Methods: rAAV-ES was packaged with co-transfection technique and transfected into the human bladder cancer cells of the line EJ. 24 h later ELISA was used to examine the concentration of ES in the supernatant. The inhibition of human umbilical veins endothelial cells (HUVECs) chemotactic movement were examined by Transwell system. Nude Balb/c mice were divided into 4 groups: (1) 5 mice were inoculated with the EJ cells transfected with rAAV-ES or rAAV-enhanced yellow fluorescence protein (rAAV-EYFP) for 3 days to the subcutaneous tissues of bilateral shoulders so as to observe the growth of tumor. (2) 24 mice were injected with rAAV-ES intramuscularly and then the serum ES was examined every 10 days since the 10 th day after the injection. (3) 36 mice were randomly subdivided into 3 equal subgroups to be injected with rAAV-ES, rAAV-EYFP, or RPMI medium, inoculated with EJ cells 2 weeks later, and then killed 50 days later to observe the size of tumor. (4) 4 healthy mice and 4 mice injected with rAAV-ES for 8 weeks were killed with their hearts and brains taken out to observe the side effects.

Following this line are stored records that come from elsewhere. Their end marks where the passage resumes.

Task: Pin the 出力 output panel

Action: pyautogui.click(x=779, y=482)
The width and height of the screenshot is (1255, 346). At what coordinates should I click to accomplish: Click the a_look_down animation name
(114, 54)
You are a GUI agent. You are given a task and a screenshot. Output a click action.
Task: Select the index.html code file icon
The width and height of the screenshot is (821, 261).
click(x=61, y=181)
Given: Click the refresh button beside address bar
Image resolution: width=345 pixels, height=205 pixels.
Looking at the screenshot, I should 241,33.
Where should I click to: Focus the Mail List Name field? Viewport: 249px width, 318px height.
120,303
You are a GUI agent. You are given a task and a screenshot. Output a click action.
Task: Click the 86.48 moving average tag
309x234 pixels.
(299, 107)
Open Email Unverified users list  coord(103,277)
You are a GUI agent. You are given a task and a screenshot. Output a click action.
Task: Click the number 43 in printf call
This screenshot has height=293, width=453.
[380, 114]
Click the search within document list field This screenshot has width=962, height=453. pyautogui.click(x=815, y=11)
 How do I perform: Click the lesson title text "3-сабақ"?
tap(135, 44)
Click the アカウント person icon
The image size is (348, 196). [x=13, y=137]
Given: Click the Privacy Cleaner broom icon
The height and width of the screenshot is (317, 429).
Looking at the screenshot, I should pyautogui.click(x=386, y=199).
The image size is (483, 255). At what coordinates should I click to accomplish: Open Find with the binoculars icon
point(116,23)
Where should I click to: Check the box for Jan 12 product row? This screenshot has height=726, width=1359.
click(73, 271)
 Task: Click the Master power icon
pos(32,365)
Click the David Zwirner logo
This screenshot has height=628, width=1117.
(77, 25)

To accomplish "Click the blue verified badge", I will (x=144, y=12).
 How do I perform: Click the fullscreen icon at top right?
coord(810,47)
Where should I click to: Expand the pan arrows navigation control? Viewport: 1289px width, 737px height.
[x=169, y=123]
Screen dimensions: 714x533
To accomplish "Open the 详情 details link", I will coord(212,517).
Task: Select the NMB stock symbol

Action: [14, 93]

Results: rAAV-ES was packaged successfully. The ES concentration in the supernatant of culture fluid of the EJ cell transfected with rAAV-ES was 54.09 ng/ml. The inhibition rate of the HUVECs chemotactic movement was 37.45%. The xenograft formation rate was 2/5 for the EJ cells transfected with rAAV-ES. The serum ES levels of the mice injected with rAAV-ES remained high. The tumor size in the mice injected with rAAV-ES was significantly smaller than those of the other groups (both P < 0.01). No pathological changes was found in the hearts and brains in the mice injected with rAAV-ES.
Conclusion: rAAV-ES inhibits tumor angiogenesis, and tumor formation and progression. Successful packaging of rAAV-ES has laid a foundation for gene therapy of bladder cancer.